▶ _DESCRIPTION OF THE TASK_
Return the records in full, with every character preserved.

(Collected data entries)
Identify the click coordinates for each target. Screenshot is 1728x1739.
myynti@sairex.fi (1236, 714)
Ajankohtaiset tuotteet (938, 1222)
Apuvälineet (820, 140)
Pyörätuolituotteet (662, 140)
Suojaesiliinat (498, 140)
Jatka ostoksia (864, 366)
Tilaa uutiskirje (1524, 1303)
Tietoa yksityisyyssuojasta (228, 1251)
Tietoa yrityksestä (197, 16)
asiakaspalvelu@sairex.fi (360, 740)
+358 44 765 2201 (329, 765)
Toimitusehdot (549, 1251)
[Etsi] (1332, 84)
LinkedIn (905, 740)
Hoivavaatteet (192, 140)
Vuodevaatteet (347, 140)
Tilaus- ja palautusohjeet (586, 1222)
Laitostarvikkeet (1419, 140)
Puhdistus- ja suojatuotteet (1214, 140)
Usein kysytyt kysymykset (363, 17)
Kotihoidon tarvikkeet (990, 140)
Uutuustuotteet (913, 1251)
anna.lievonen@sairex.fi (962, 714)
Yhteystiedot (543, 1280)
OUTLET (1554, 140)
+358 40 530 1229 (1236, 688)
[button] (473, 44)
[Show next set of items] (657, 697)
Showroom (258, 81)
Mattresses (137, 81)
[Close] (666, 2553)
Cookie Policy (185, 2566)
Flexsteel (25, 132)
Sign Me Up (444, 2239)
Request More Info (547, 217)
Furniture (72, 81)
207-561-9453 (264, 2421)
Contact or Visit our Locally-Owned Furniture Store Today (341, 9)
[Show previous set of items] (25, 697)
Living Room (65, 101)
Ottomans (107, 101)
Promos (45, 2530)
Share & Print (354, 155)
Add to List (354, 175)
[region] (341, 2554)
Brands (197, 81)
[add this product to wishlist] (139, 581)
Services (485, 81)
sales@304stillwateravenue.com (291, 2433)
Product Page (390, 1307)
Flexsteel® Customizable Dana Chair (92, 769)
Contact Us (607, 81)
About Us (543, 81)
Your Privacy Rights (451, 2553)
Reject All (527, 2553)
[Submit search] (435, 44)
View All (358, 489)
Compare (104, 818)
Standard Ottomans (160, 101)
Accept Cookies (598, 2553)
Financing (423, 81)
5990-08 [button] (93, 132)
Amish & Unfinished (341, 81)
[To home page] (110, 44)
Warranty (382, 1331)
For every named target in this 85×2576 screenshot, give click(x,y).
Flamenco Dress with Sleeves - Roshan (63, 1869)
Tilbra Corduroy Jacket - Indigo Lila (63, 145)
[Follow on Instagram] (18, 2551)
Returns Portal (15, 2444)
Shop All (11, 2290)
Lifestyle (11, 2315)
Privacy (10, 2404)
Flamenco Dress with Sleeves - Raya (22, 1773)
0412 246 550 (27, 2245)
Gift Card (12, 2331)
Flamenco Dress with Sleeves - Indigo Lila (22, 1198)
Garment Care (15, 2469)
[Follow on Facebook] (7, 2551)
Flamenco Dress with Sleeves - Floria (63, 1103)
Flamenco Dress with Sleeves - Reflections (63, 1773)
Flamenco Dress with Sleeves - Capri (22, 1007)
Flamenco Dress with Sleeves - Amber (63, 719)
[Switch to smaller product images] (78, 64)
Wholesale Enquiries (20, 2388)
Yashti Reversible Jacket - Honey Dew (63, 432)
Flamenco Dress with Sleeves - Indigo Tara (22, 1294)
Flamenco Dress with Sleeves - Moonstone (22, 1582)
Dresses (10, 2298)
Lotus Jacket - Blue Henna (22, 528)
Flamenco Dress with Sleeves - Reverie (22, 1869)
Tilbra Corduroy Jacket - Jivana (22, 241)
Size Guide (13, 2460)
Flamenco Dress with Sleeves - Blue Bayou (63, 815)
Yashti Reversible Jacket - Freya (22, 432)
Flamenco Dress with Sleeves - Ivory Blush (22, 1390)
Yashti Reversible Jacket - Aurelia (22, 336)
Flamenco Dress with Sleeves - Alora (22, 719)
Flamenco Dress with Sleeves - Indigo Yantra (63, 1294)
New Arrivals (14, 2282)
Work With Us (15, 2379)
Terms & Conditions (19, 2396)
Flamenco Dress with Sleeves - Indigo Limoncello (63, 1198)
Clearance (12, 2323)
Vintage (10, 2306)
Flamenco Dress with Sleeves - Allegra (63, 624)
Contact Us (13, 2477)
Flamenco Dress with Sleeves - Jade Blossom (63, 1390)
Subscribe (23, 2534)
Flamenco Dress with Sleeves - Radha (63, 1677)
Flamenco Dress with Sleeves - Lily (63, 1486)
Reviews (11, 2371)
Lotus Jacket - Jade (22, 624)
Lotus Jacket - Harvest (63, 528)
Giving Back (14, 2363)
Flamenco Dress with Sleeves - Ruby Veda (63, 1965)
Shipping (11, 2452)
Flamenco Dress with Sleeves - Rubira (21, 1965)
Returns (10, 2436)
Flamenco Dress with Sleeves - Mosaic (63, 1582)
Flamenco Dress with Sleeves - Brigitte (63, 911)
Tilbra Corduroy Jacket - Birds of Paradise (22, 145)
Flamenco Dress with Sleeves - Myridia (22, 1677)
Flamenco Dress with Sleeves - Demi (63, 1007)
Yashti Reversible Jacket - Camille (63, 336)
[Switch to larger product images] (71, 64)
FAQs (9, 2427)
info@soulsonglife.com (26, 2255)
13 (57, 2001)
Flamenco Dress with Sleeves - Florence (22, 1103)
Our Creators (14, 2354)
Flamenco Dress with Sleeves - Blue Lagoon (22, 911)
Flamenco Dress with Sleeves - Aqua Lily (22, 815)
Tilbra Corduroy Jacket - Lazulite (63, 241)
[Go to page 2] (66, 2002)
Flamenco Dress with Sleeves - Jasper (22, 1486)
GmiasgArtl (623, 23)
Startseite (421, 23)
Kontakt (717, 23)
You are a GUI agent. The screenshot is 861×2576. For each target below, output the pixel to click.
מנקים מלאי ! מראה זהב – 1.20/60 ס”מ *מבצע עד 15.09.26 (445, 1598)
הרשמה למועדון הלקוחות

▶ _RESPONSE TO THIS EXERCISE_
Identify the click coordinates for each target. Screenshot is 1728x1739.
myynti@sairex.fi (1236, 714)
Ajankohtaiset tuotteet (938, 1222)
Apuvälineet (820, 140)
Pyörätuolituotteet (662, 140)
Suojaesiliinat (498, 140)
Jatka ostoksia (864, 366)
Tilaa uutiskirje (1524, 1303)
Tietoa yksityisyyssuojasta (228, 1251)
Tietoa yrityksestä (197, 16)
asiakaspalvelu@sairex.fi (360, 740)
+358 44 765 2201 (329, 765)
Toimitusehdot (549, 1251)
[Etsi] (1332, 84)
LinkedIn (905, 740)
Hoivavaatteet (192, 140)
Vuodevaatteet (347, 140)
Tilaus- ja palautusohjeet (586, 1222)
Laitostarvikkeet (1419, 140)
Puhdistus- ja suojatuotteet (1214, 140)
Usein kysytyt kysymykset (363, 17)
Kotihoidon tarvikkeet (990, 140)
Uutuustuotteet (913, 1251)
anna.lievonen@sairex.fi (962, 714)
Yhteystiedot (543, 1280)
OUTLET (1554, 140)
+358 40 530 1229 (1236, 688)
[button] (473, 44)
[Show next set of items] (657, 697)
Showroom (258, 81)
Mattresses (137, 81)
[Close] (666, 2553)
Cookie Policy (185, 2566)
Flexsteel (25, 132)
Sign Me Up (444, 2239)
Request More Info (547, 217)
Furniture (72, 81)
207-561-9453 (264, 2421)
Contact or Visit our Locally-Owned Furniture Store Today (341, 9)
[Show previous set of items] (25, 697)
Living Room (65, 101)
Ottomans (107, 101)
Promos (45, 2530)
Share & Print (354, 155)
Add to List (354, 175)
[region] (341, 2554)
Brands (197, 81)
[add this product to wishlist] (139, 581)
Services (485, 81)
sales@304stillwateravenue.com (291, 2433)
Product Page (390, 1307)
Flexsteel® Customizable Dana Chair (92, 769)
Contact Us (607, 81)
About Us (543, 81)
Your Privacy Rights (451, 2553)
Reject All (527, 2553)
[Submit search] (435, 44)
View All (358, 489)
Compare (104, 818)
Standard Ottomans (160, 101)
Accept Cookies (598, 2553)
Financing (423, 81)
5990-08 [button] (93, 132)
Amish & Unfinished (341, 81)
[To home page] (110, 44)
Warranty (382, 1331)
For every named target in this 85×2576 screenshot, give click(x,y).
Flamenco Dress with Sleeves - Roshan (63, 1869)
Tilbra Corduroy Jacket - Indigo Lila (63, 145)
[Follow on Instagram] (18, 2551)
Returns Portal (15, 2444)
Shop All (11, 2290)
Lifestyle (11, 2315)
Privacy (10, 2404)
Flamenco Dress with Sleeves - Raya (22, 1773)
0412 246 550 (27, 2245)
Gift Card (12, 2331)
Flamenco Dress with Sleeves - Indigo Lila (22, 1198)
Garment Care (15, 2469)
[Follow on Facebook] (7, 2551)
Flamenco Dress with Sleeves - Floria (63, 1103)
Flamenco Dress with Sleeves - Reflections (63, 1773)
Flamenco Dress with Sleeves - Capri (22, 1007)
Flamenco Dress with Sleeves - Amber (63, 719)
[Switch to smaller product images] (78, 64)
Wholesale Enquiries (20, 2388)
Yashti Reversible Jacket - Honey Dew (63, 432)
Flamenco Dress with Sleeves - Indigo Tara (22, 1294)
Flamenco Dress with Sleeves - Moonstone (22, 1582)
Dresses (10, 2298)
Lotus Jacket - Blue Henna (22, 528)
Flamenco Dress with Sleeves - Reverie (22, 1869)
Tilbra Corduroy Jacket - Jivana (22, 241)
Size Guide (13, 2460)
Flamenco Dress with Sleeves - Blue Bayou (63, 815)
Yashti Reversible Jacket - Freya (22, 432)
Flamenco Dress with Sleeves - Ivory Blush (22, 1390)
Yashti Reversible Jacket - Aurelia (22, 336)
Flamenco Dress with Sleeves - Alora (22, 719)
Flamenco Dress with Sleeves - Indigo Yantra (63, 1294)
New Arrivals (14, 2282)
Work With Us (15, 2379)
Terms & Conditions (19, 2396)
Flamenco Dress with Sleeves - Indigo Limoncello (63, 1198)
Clearance (12, 2323)
Vintage (10, 2306)
Flamenco Dress with Sleeves - Allegra (63, 624)
Contact Us (13, 2477)
Flamenco Dress with Sleeves - Jade Blossom (63, 1390)
Subscribe (23, 2534)
Flamenco Dress with Sleeves - Radha (63, 1677)
Flamenco Dress with Sleeves - Lily (63, 1486)
Reviews (11, 2371)
Lotus Jacket - Jade (22, 624)
Lotus Jacket - Harvest (63, 528)
Giving Back (14, 2363)
Flamenco Dress with Sleeves - Ruby Veda (63, 1965)
Shipping (11, 2452)
Flamenco Dress with Sleeves - Rubira (21, 1965)
Returns (10, 2436)
Flamenco Dress with Sleeves - Mosaic (63, 1582)
Flamenco Dress with Sleeves - Brigitte (63, 911)
Tilbra Corduroy Jacket - Birds of Paradise (22, 145)
Flamenco Dress with Sleeves - Myridia (22, 1677)
Flamenco Dress with Sleeves - Demi (63, 1007)
Yashti Reversible Jacket - Camille (63, 336)
[Switch to larger product images] (71, 64)
FAQs (9, 2427)
info@soulsonglife.com (26, 2255)
13 (57, 2001)
Flamenco Dress with Sleeves - Florence (22, 1103)
Our Creators (14, 2354)
Flamenco Dress with Sleeves - Blue Lagoon (22, 911)
Flamenco Dress with Sleeves - Aqua Lily (22, 815)
Tilbra Corduroy Jacket - Lazulite (63, 241)
[Go to page 2] (66, 2002)
Flamenco Dress with Sleeves - Jasper (22, 1486)
GmiasgArtl (623, 23)
Startseite (421, 23)
Kontakt (717, 23)
You are a GUI agent. The screenshot is 861×2576. For each target below, output the pixel to click.
מנקים מלאי ! מראה זהב – 1.20/60 ס”מ *מבצע עד 15.09.26 (445, 1598)
הרשמה למועדון הלקוחות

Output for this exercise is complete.